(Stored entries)
:::
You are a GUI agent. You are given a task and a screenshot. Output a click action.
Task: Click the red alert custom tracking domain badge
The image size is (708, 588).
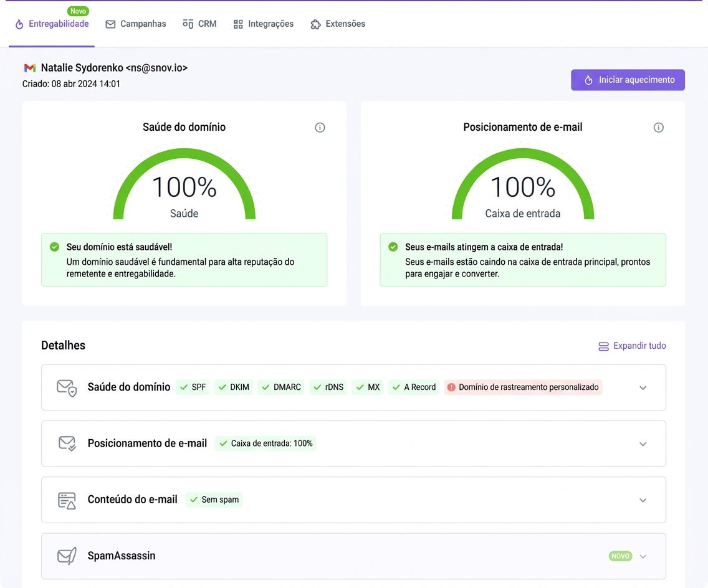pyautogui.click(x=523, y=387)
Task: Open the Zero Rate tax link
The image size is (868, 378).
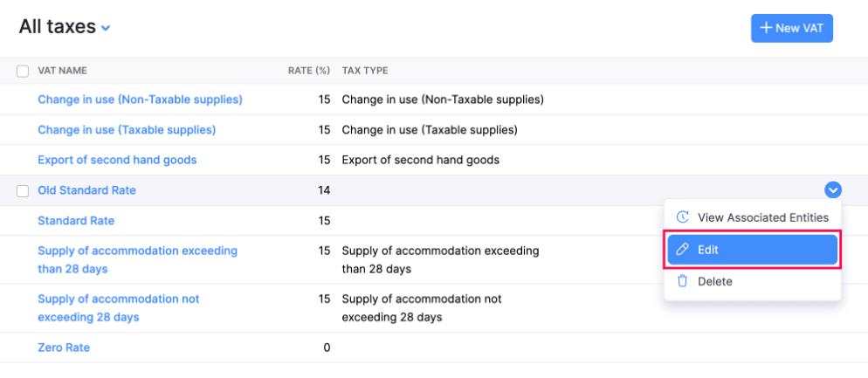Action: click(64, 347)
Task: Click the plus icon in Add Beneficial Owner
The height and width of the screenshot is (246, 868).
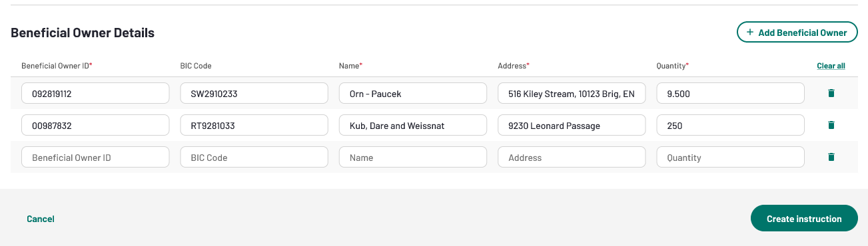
:::
[Work to be completed]
Only one thing is required: an exact printout of the lines from the line containing "Task: Open the Zero Rate tax link" through the last line of the records, pictures excluded.

[Exercise answer]
Task: Open the Zero Rate tax link
The image size is (868, 378).
Action: click(64, 347)
Task: Click the plus icon in Add Beneficial Owner
The height and width of the screenshot is (246, 868).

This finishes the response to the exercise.